Kupowanie zniczy i wiązanek narodową tradycją
„Zastaw się a postaw się” staje się rzeczywistością nie tylko w czasie Wielkanocy i Bożego Narodzenia. Jak w soczewce widać to końcem października i na początku listopada. Wtedy Polacy tłumnie kupują liczne, kolorowe i syntetyczne ozdoby, jednocześnie zapominając o sensie tych dni, czyli zwolnieniu, wspomnieniu zmarłych oraz zadumie. – Czasem towarzyszy temu rewia mody – mówi pytany przez SmogLab Andrzej Gawłowski, ekspert gospodarowania odpadami. – Ten blichtr jest porażający.

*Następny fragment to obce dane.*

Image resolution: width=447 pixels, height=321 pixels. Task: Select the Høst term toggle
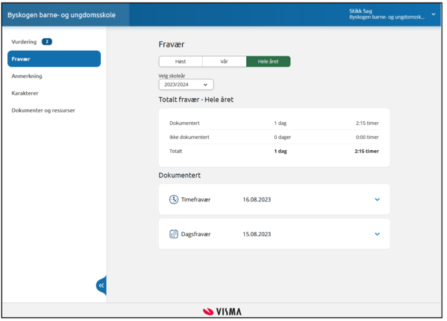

Polskie społeczeństwo jest przywiązane do tradycji, a zwyczaj kupowania zniczy i kwiatów na groby jest silnie zakorzeniony w polskości. Wiąże się z wiarą, a dla niektórych także z patriotyzmem. Co należałoby zrobić, żeby obchodzić święto bardziej ekologicznie? Ważne są pojedyncze wybory.
– To walka z wiatrakami – przyznaje i wspomina o swego rodzaju współzawodnictwie. – Kto zapali więcej zniczy, czyje będą większe, bardziej okazałe? Kto ustawi więcej kwiatów? – wylicza. – To są także symbole bogactwa. Po pierwsze zaleca się minimalizm. – Im mniej tym lepiej: mniej zniczy, kwiatów i innych ozdób – mówi Jacek Werder, niezależny analityk gospodarki odpadami.
- Czytaj także: Kochamy plastik. Te dane warto znać przed 1 listopada
Polska największym producentem zniczy w Europie
Polska wiedzie prym pośród europejskich producentów zniczy. Jesteśmy też ich największym eksporterem. Trader walutowy Akcenta wyliczył, że polski eksport zniczy i świec wzrósł o 40 proc. w stosunku do 2019 r. Przy tym w ubiegłym roku wartość polskiego eksportu wynosząca 764 mln euro spadła w porównaniu do 2022 r., kiedy wyniosła 925 mln euro. Tak wynika z danych International Trade Center, na które powołują się twórcy raportu Akcenty. Podają również, że w 2023 r. Polacy kupili 300 mln zniczy za łączną kwotę 700 mln zł. – Warto się zastanowić nad sensem palenia takiej ilości zniczy – mówi Werder.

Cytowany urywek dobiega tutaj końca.